- [Task data]
-- Opening Marker --
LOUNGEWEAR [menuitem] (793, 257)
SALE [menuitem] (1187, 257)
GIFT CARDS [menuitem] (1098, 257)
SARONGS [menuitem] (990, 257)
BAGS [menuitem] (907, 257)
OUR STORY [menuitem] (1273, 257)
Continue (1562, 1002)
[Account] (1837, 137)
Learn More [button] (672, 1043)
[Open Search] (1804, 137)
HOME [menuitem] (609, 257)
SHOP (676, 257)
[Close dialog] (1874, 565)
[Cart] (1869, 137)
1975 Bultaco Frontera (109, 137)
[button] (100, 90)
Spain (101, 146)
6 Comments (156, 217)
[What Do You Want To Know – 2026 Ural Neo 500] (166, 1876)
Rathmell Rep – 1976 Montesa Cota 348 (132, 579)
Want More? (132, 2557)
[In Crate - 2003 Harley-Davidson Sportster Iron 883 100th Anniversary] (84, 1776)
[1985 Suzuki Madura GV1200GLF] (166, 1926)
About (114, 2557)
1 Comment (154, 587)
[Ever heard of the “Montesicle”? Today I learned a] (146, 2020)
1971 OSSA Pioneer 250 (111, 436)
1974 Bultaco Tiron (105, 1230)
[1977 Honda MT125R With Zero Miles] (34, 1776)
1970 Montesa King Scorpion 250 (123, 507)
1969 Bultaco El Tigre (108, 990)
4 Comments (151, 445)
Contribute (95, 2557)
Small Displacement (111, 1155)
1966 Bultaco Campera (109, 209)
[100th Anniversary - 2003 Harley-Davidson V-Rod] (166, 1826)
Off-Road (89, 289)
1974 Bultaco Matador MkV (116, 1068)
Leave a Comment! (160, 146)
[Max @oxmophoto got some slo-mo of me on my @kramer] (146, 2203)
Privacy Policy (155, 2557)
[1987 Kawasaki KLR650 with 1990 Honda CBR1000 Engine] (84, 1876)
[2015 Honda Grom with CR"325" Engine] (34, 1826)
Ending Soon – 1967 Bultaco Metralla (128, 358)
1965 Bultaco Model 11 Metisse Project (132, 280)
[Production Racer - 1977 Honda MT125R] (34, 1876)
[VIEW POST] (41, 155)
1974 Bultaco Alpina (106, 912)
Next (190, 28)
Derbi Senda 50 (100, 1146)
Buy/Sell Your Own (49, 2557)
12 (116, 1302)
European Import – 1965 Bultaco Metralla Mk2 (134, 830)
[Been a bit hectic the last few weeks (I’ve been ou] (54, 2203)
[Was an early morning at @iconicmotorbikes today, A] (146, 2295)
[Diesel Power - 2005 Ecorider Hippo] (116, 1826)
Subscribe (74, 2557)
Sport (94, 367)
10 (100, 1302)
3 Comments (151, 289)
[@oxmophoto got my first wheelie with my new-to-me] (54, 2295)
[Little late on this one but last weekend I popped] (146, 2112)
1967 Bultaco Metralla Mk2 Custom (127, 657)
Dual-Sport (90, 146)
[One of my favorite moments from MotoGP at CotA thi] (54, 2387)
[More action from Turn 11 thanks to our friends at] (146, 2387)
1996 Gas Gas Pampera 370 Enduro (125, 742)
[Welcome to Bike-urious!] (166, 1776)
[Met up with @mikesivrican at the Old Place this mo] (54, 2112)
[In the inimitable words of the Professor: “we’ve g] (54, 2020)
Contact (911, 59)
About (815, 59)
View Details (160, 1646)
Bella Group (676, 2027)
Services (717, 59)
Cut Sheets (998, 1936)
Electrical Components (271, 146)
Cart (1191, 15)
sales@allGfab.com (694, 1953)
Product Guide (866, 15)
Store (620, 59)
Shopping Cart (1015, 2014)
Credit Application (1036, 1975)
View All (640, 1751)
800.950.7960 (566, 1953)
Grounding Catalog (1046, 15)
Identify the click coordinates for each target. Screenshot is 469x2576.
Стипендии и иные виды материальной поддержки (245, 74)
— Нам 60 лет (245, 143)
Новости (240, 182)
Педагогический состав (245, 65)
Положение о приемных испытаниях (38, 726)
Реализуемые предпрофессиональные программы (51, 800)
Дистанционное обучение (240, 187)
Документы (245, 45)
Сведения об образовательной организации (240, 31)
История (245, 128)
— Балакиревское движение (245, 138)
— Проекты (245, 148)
-- Closing Marker --
- [About this task] Look above for the line holding "[1985 Suzuki Madura GV1200GLF] (166, 1926)" and the line holding "Buy/Sell Your Own (49, 2557)". Retype both, and every line between them, word for word and nothing else.

- [Task result]
[1985 Suzuki Madura GV1200GLF] (166, 1926)
About (114, 2557)
1 Comment (154, 587)
[Ever heard of the “Montesicle”? Today I learned a] (146, 2020)
1971 OSSA Pioneer 250 (111, 436)
1974 Bultaco Tiron (105, 1230)
[1977 Honda MT125R With Zero Miles] (34, 1776)
1970 Montesa King Scorpion 250 (123, 507)
1969 Bultaco El Tigre (108, 990)
4 Comments (151, 445)
Contribute (95, 2557)
Small Displacement (111, 1155)
1966 Bultaco Campera (109, 209)
[100th Anniversary - 2003 Harley-Davidson V-Rod] (166, 1826)
Off-Road (89, 289)
1974 Bultaco Matador MkV (116, 1068)
Leave a Comment! (160, 146)
[Max @oxmophoto got some slo-mo of me on my @kramer] (146, 2203)
Privacy Policy (155, 2557)
[1987 Kawasaki KLR650 with 1990 Honda CBR1000 Engine] (84, 1876)
[2015 Honda Grom with CR"325" Engine] (34, 1826)
Ending Soon – 1967 Bultaco Metralla (128, 358)
1965 Bultaco Model 11 Metisse Project (132, 280)
[Production Racer - 1977 Honda MT125R] (34, 1876)
[VIEW POST] (41, 155)
1974 Bultaco Alpina (106, 912)
Next (190, 28)
Derbi Senda 50 (100, 1146)
Buy/Sell Your Own (49, 2557)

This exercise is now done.